_MATERIAL SUPPLIED_

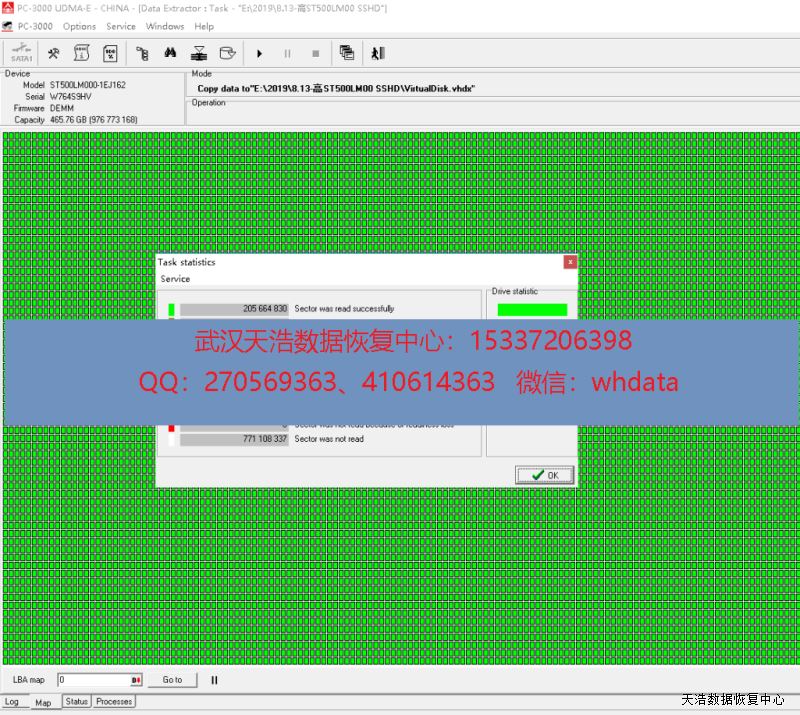The width and height of the screenshot is (800, 715).
Task: Open the Windows menu
Action: click(x=165, y=26)
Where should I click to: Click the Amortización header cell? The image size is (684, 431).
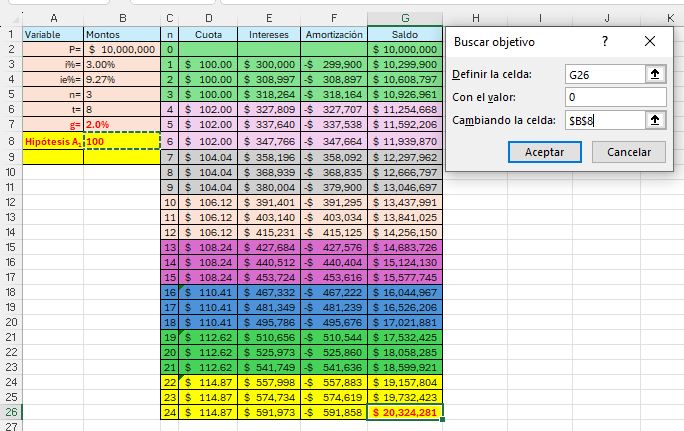[x=334, y=33]

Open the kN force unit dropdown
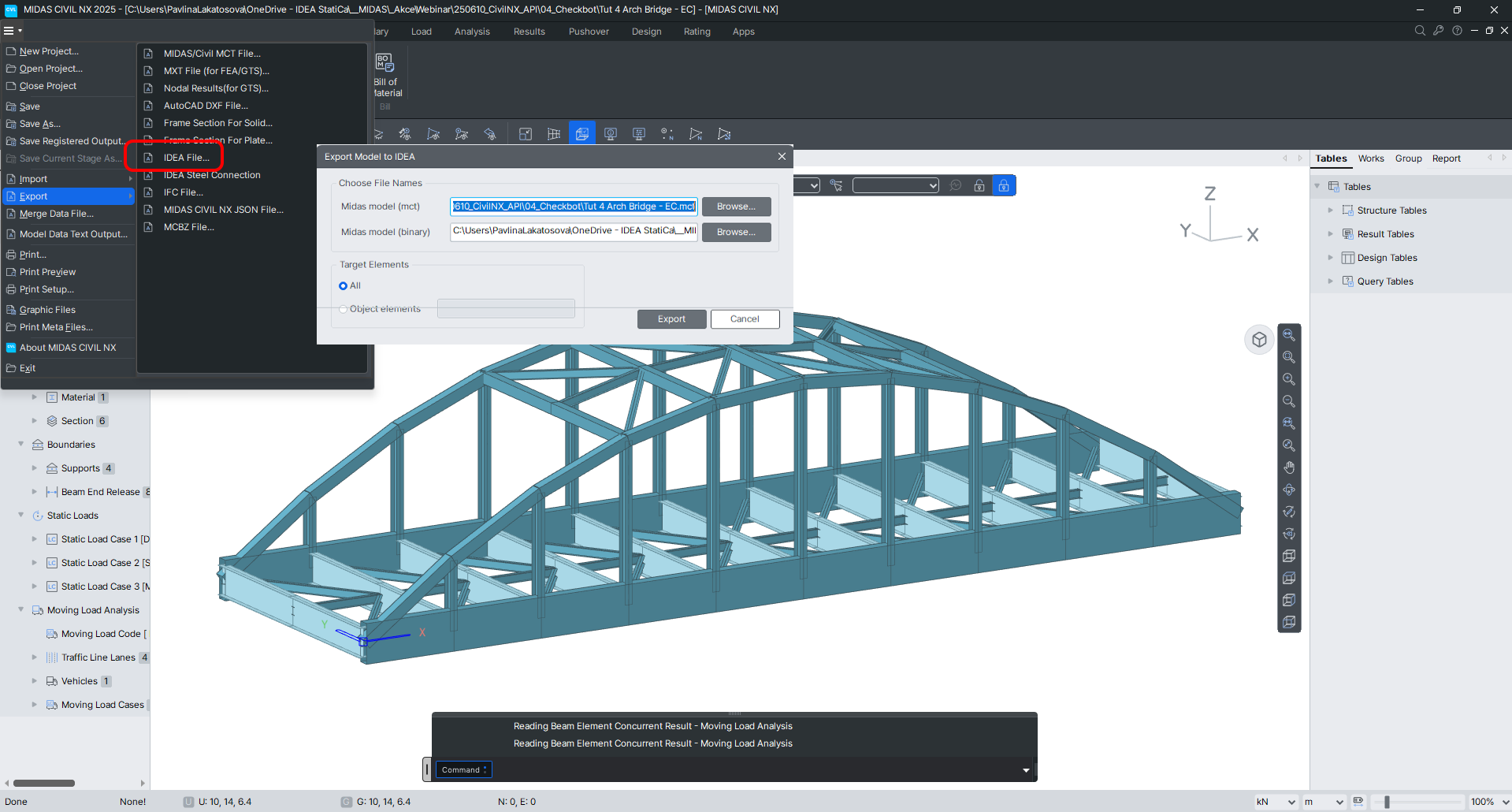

_WHAT YOU NEED TO DO_
What you give back should be exactly the lines from the line holding "Where should I" through the final line of the material, both ends included, and please leave out the pictures.

_PROBLEM SOLUTION_
Where should I click to: Click the Amortización header cell? The image size is (684, 431).
[x=334, y=33]

Open the kN force unit dropdown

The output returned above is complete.